■ Records to use:
-- begin --

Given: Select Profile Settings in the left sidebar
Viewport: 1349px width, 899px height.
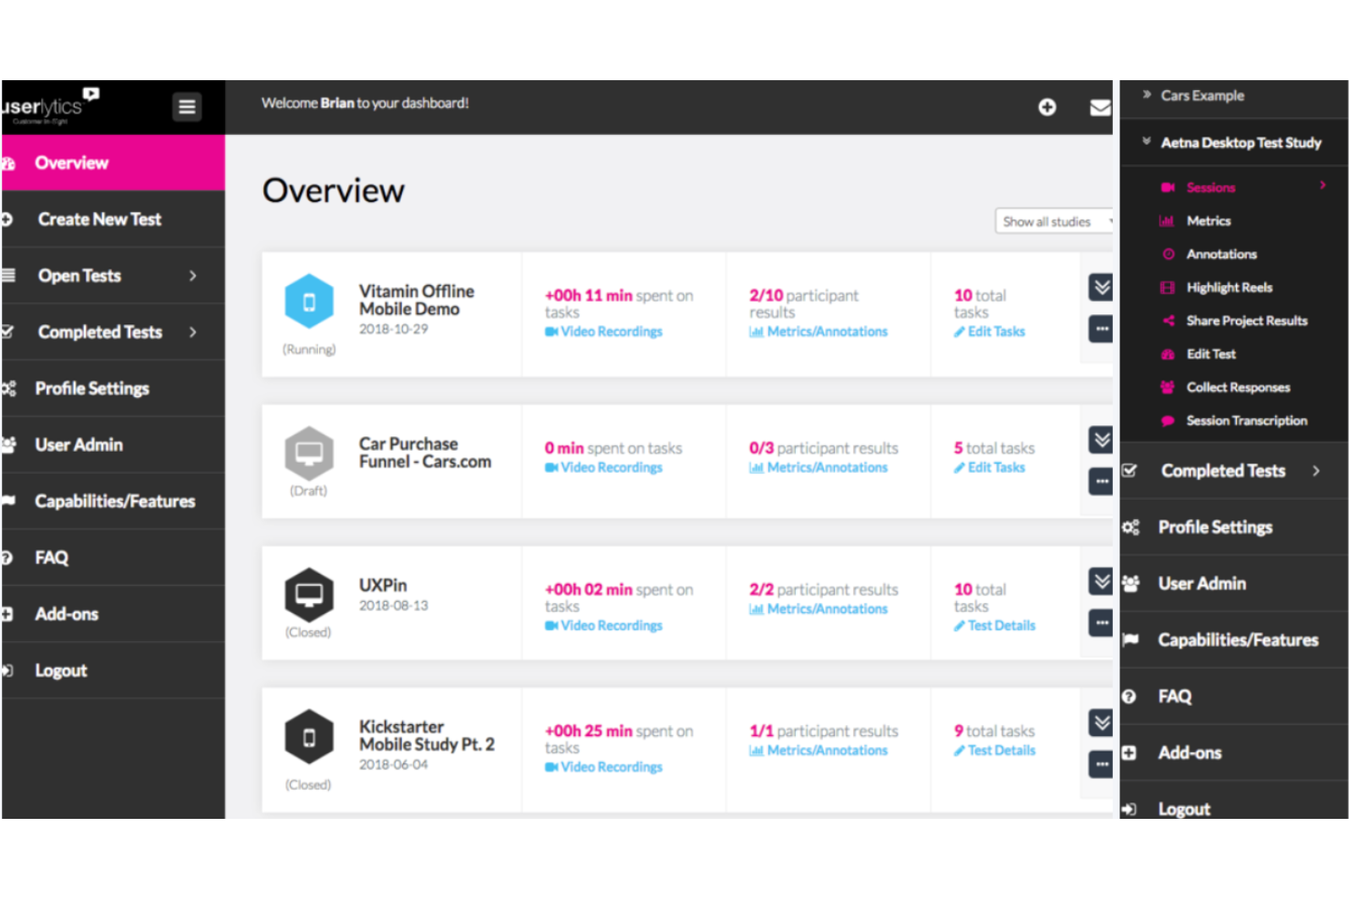Looking at the screenshot, I should tap(92, 388).
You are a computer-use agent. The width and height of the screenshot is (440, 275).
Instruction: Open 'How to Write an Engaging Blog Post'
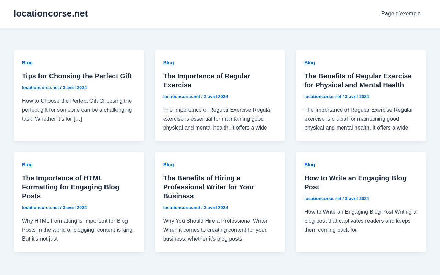click(355, 183)
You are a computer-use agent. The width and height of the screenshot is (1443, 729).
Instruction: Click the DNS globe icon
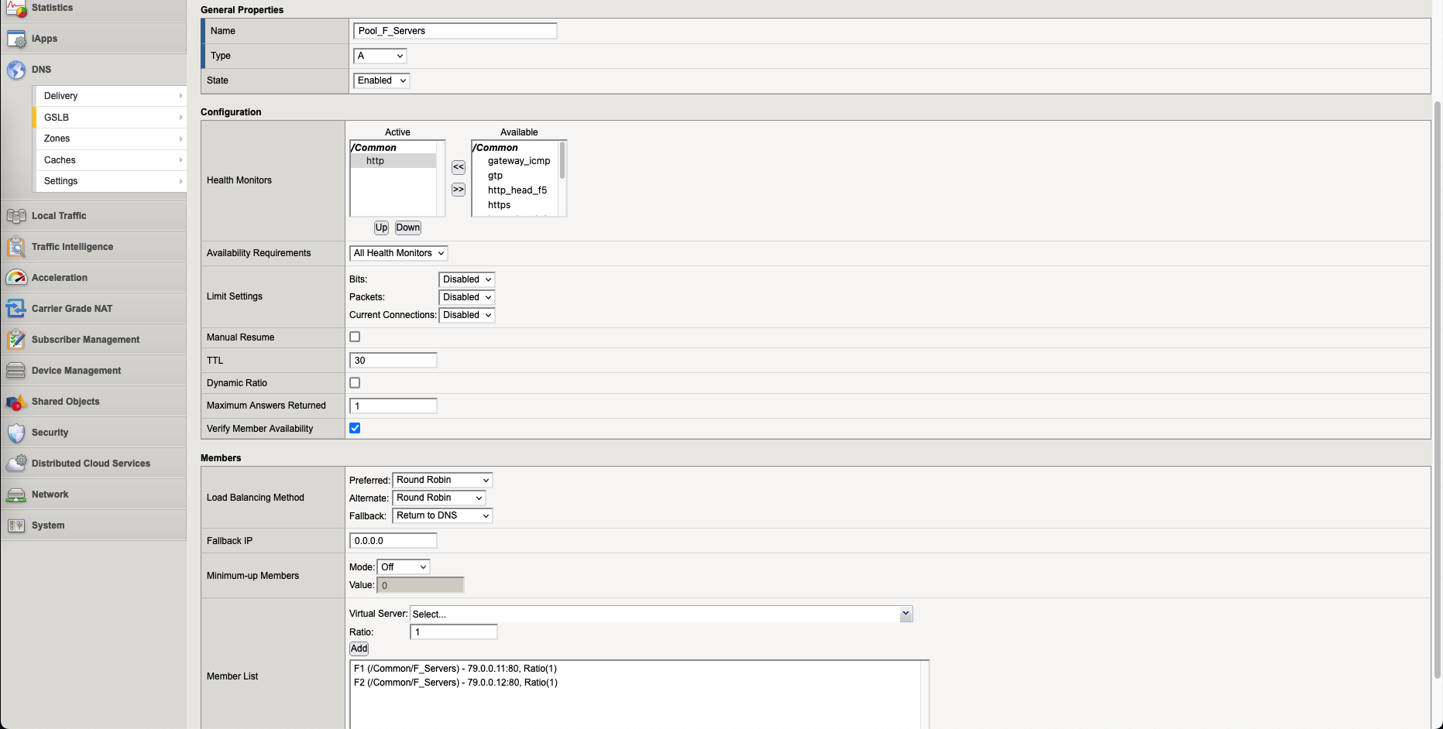(x=16, y=70)
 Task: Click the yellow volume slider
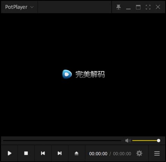(146, 141)
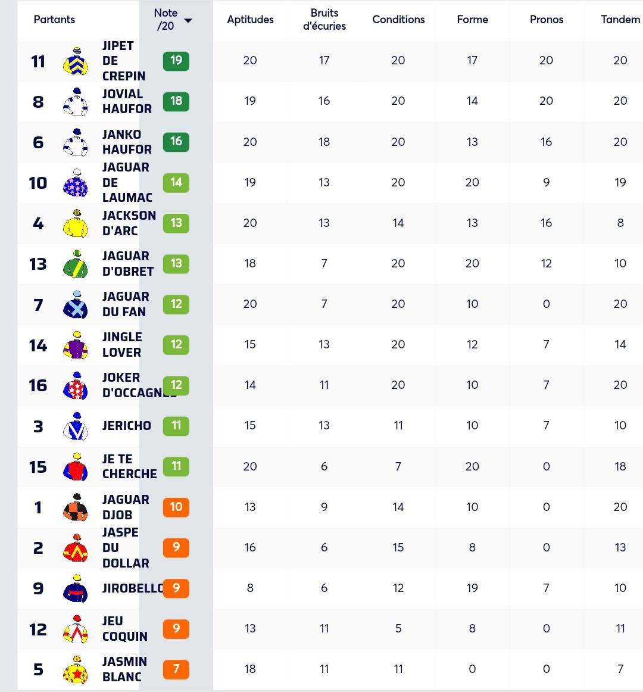Open the JOVIAL HAUFOR horse link
Viewport: 643px width, 692px height.
(127, 101)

-- end --

■ Set exercise:
Render the records from the beginning through the line containing "click(355, 183)" as a two-column CSV with the headers input and output, one row per record. Put each record's text and its answer in their own quoted fields, replace line breaks with spaces, and leave out the pictures.

■ Answer:
input,output
"Given: Select Profile Settings in the left sidebar Viewport: 1349px width, 899px height.","Looking at the screenshot, I should tap(92, 388)."
"You are a computer-use agent. The width and height of the screenshot is (440, 275). Instruction: Open 'How to Write an Engaging Blog Post'","click(355, 183)"